Belo Horizonte, 09 (AE) O Encontro Empresarial Brasil-Alemanha, encerrado hoje, em Belo Horizonte, tirou conclusões que deverão ajudar nas negociações para incrementar as relações comerciais entre a União Européia e o Mercosul, previstas para o próximo dia 24 de novembro, em Bruxelas. Segundo o diretor-geral do Departamento Europa do Ministério das Relações Exteriores, embaixador Marcelo Martins, entre as principais conclusões do encontro estão a necessidade de participação de empresas alemãs nos processos de privatização e concessão de empresas estatais.

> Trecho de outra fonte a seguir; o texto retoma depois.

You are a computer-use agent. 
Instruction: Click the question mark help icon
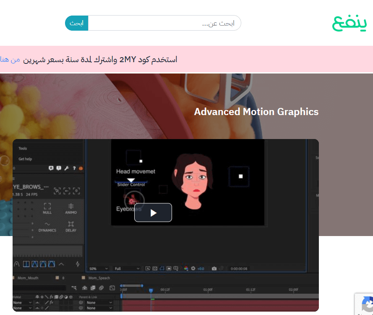pos(74,168)
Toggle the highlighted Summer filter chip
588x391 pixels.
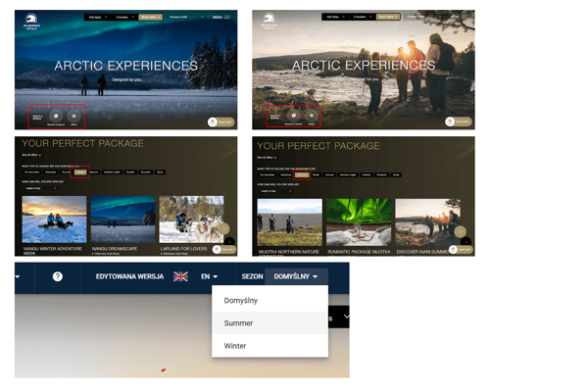click(x=302, y=174)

"A Espanha hoje empata com os alemães em termos de esforço de investimentos nos países do Mercosul e Cone Sul, sendo que a Alemanha é o segundo maior investidor estrangeiro no Brasil", disse ele, ressaltando que o aumento da participação da Espanha no País, foi levado pelas participações nos processos de privatização, aquisição e fusão de empresas brasileiras. Jardim relembrou as cinco maiores áreas de negociação previstas para os próximos meses, ressaltando que o agribusiness poderá ter uma grande participação.
Conforme o vice-presidente da Confederação Nacional da Indústria (CNI), Osvaldo Moreira Douat, em 1998 as empresas alemãs investiram no País aproximadamente US$ 400 milhões. Já em 1999, entre importações e exportações, a corrente de negócios atingiu US$ 8,5 bilhões, no entanto com déficit na conta comercial Brasil-Alemanha, devido à desvalorização na exportação de produtos primários brasileiros. A idéia dos empresários brasileiros é a abertura de mercado para a cadeia de agribusiness, para equilibrar a conta comercial entre os dois países. Entre os segmentos que poderão ser mais beneficiados estão a fruticultura irrigada, provenientes da área da Sudene e norte de Minas e ainda carnes de frango e bovina, soja, cachaça e café em grãos. As duas partes, Brasil e Alemanha, demonstraram interesse em negociar a harmonização de normas alfandegárias e ainda a retirada de barreiras não-tarifárias às exportações de alguns produtos brasileiros.